The predictive modeling of the survival of patients with early-stage breast cancer using DL models has a prediction error of around 30% when considering only time-fixed covariates at the time of diagnosis and decreases to values under 10% when time-varying covariates are added as input to the models, regardless of the prognostic category of the patient groups. These models can be used to predict individual patients' survival probabilities based on their unique repertoire of time-fixed and time-varying features. They will provide guidance for patients and their caregivers to assist in decision making.

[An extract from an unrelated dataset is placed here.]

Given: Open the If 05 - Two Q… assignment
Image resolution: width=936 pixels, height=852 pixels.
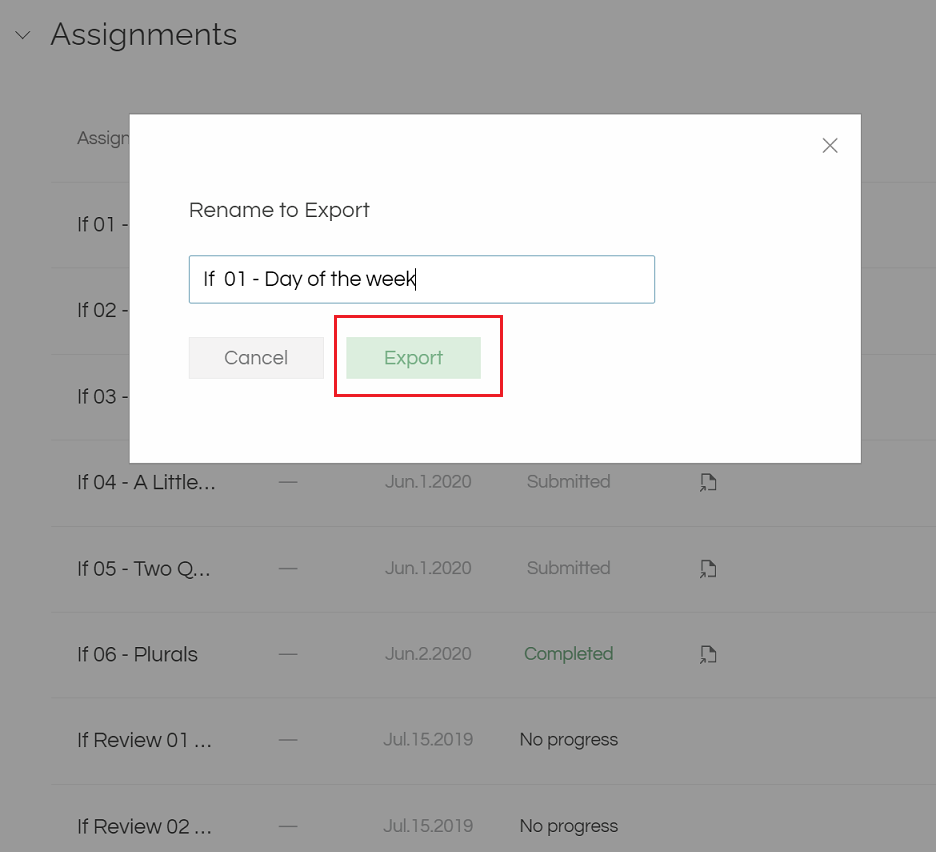Looking at the screenshot, I should (143, 569).
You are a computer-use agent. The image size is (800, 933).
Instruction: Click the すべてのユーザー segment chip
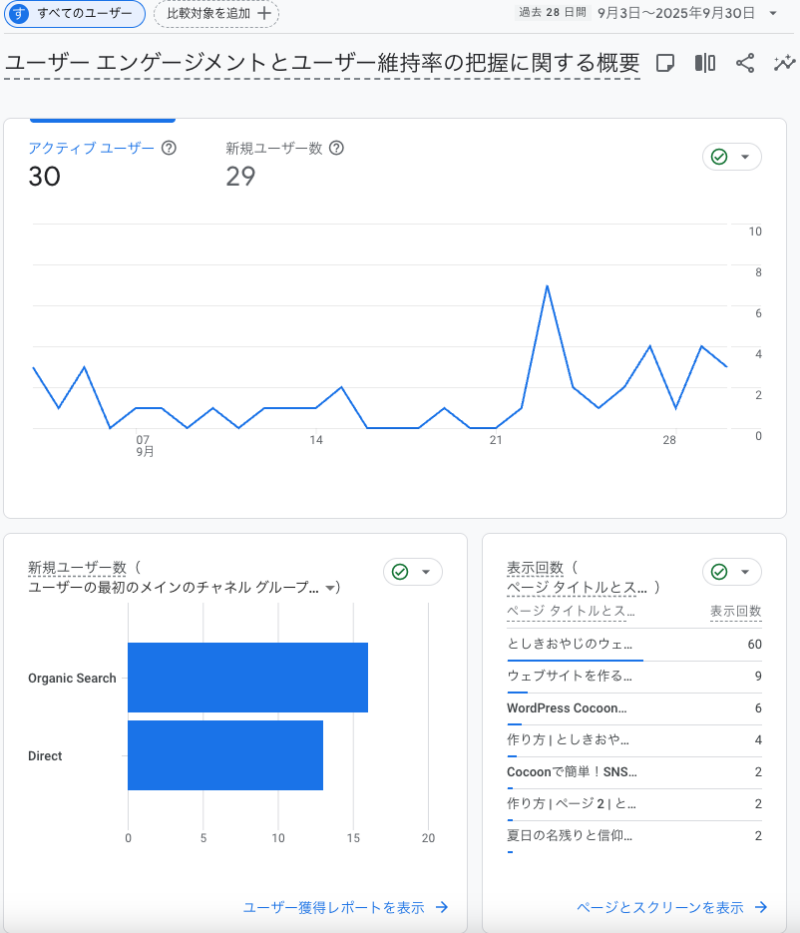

基于深度学习(DL)的预测局部阶段乳腺癌患者生存率的模型仅使用固定时间协变量,即诊断时的患者和癌症数据。这些预测本质上容易出错,因为它们没有考虑初始诊断后发生的随时间变化的事件。我们的目标是改进局部乳腺癌患者生存率的预测模型,以同时考虑固定时间和随时间变化的事件;因此,我们考虑了患者健康状况随时间的进展。
我们扩展了四种基于DL的预测生存模型(DeepSurv、DeepHit、Nnet-survival和Cox-Time),这些模型用于处理右删失的事件发生时间数据,不仅考虑患者的固定时间协变量(诊断时的患者和癌症数据),还考虑患者的随时间变化的协变量(例如,治疗、合并症、年龄增长、虚弱指数、治疗引起的不良事件)。我们使用1991年至2016年的SEER - Medicare关联数据集作为研究数据,以研究65岁及以上符合年龄条件并参加医疗保险的I - III期乳腺癌(BC)女性人群。我们划定了诊断时记录的固定时间变量,包括年龄、种族、婚姻状况、乳腺癌分期、肿瘤分级、患侧、雌激素受体(ER)、孕激素受体(PR)和人表皮受体2(HER2)状态以及合并症指数。我们分析了六个不同的预后类别,即I - III期BC癌症,以及每个阶段的ER/PR +或ER/PR -状态。在每次随访时,我们划定了所给予治疗、诱发的不良事件、合并症指数和年龄等随时间变化的协变量。我们预测了三名假设患者的生存率,以证明模型的效用。
建模的主要结局是模型预测误差的度量,通过一致性指数(生存分析中最常用的评估指标)和综合Brier评分(模型区分度和校准度的指标)来衡量。
所提出的扩展患者协变量,包括固定时间和随时间变化的协变量,显著改善了深度学习模型的预测误差以及模型估计的区分度和校准度。在六个不同预后类别中使用固定时间协变量的四个DL模型的预测在所有六个类别中均导致约30%的误差。当应用所提出的扩展以纳入随时间变化的协变量时,所有四个预测模型的准确性均显著提高,误差降至约10%。模型的预测准确性与六个预后类别中固定时间协变量的不同已发表生存预测无关。我们在三名具有独特患者、癌症和治疗变量的假设患者中展示了模型的效用。该模型基于患者个体的固定时间和随时间变化的特征预测生存率,这与基于社会保障年龄、分期和种族的乳腺癌生存预测有很大差异。
使用DL模型对早期乳腺癌患者生存率进行预测建模时,仅考虑诊断时的固定时间协变量时预测误差约为30%,当将随时间变化的协变量作为模型输入添加时,误差降至10%以下,无论患者群体的预后类别如何。这些模型可用于根据患者独特的固定时间和随时间变化特征集预测个体患者的生存概率。它们将为患者及其护理人员提供指导以协助决策。